La historia de la Casa, al llegar a la tercera década del siglo XX, había superado las "bodas de platino".
Don Pedro José Trevijano Fernández, el fundador, cuando muere a los 72 años, pocos días después de San Bernabé de 1907, dejaba, además de su renombre, un destacadísimo porvenir a sus cinco hijos. Había nacido en Albelda –al pie de La Iregua- en los años de la primera Guerra Carlista (1834), y arrancaba, con 25 años, en la industria conservera en unión de varios socios, en la finca de Vista-Alegre (1860) rodeada de 60 hectáreas de terrenos con frutales y hortalizas. La creciente demanda le llevó a crear una nueva fábrica en 1893 en Logroño, que en sucesivas ampliaciones terminó en un gran complejo fabril, para ir sumando a la Compañía, entre él y sus hijos, otras cinco fábricas más modestas.
El emporio estaba formado antes de finalizar la primera década, pero siguió recogiendo beneficios y capital en efectivo, además de en los años diez, en algunas décadas inmediatas.
Promocionan sus productos con fotografías y motivos incisivos y directos al consumidor. Unas rubrican su solera con medallas. “La Universal. Fábrica de Conservas. Hijos de R. Díaz. Casa fundada en 1854”; otras persiguen la empatía con las diversiones más en boga y populares en estas fechas. “Marca Registrada. Boy-Scout. Registred Trade Mark”. Las “Conservas Arenzana ¡Las mejores!” se transportan en angarillas invitando a su consumo. Las más se limitan a demostrar sus poderes con las fachadas y los talleres de sus Casas y con el grupo de su capital humano (Vda. de Doroteo Moreno Trifol) o a recrear matronas entronizadas en conformidad con su emblema societario (Galo Beaumont).
_ _ _ _
[Objetivo] Imprime sin cambios el fragmento del texto sobre la industria conservera que empieza en "Don Pedro José" y termina en "fábricas más modestas.".
_ _ _ _
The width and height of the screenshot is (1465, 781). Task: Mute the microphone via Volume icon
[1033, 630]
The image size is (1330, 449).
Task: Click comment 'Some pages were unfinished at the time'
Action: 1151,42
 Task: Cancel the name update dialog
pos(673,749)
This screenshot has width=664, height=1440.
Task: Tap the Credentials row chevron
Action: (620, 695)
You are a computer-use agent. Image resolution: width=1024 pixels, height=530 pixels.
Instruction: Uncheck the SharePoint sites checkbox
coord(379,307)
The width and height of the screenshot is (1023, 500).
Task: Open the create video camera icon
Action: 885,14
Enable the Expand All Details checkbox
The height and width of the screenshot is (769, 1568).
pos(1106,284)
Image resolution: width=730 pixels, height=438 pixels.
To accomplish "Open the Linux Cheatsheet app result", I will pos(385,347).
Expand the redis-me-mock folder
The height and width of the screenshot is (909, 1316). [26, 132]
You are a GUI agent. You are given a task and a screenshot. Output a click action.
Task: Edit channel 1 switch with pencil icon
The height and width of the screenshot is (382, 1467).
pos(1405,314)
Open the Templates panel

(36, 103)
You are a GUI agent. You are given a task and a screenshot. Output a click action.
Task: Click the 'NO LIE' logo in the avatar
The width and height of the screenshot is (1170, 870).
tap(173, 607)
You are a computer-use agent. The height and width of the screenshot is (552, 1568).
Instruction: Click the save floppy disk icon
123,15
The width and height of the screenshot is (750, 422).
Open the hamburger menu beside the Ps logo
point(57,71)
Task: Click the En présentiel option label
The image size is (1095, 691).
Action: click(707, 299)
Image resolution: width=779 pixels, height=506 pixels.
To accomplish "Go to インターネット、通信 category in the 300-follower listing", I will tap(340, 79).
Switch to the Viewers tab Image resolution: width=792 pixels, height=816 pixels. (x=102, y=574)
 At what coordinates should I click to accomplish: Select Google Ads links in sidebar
_ _ _ _
[Respuesta del ejercicio]
Don Pedro José Trevijano Fernández, el fundador, cuando muere a los 72 años, pocos días después de San Bernabé de 1907, dejaba, además de su renombre, un destacadísimo porvenir a sus cinco hijos. Había nacido en Albelda –al pie de La Iregua- en los años de la primera Guerra Carlista (1834), y arrancaba, con 25 años, en la industria conservera en unión de varios socios, en la finca de Vista-Alegre (1860) rodeada de 60 hectáreas de terrenos con frutales y hortalizas. La creciente demanda le llevó a crear una nueva fábrica en 1893 en Logroño, que en sucesivas ampliaciones terminó en un gran complejo fabril, para ir sumando a la Compañía, entre él y sus hijos, otras cinco fábricas más modestas.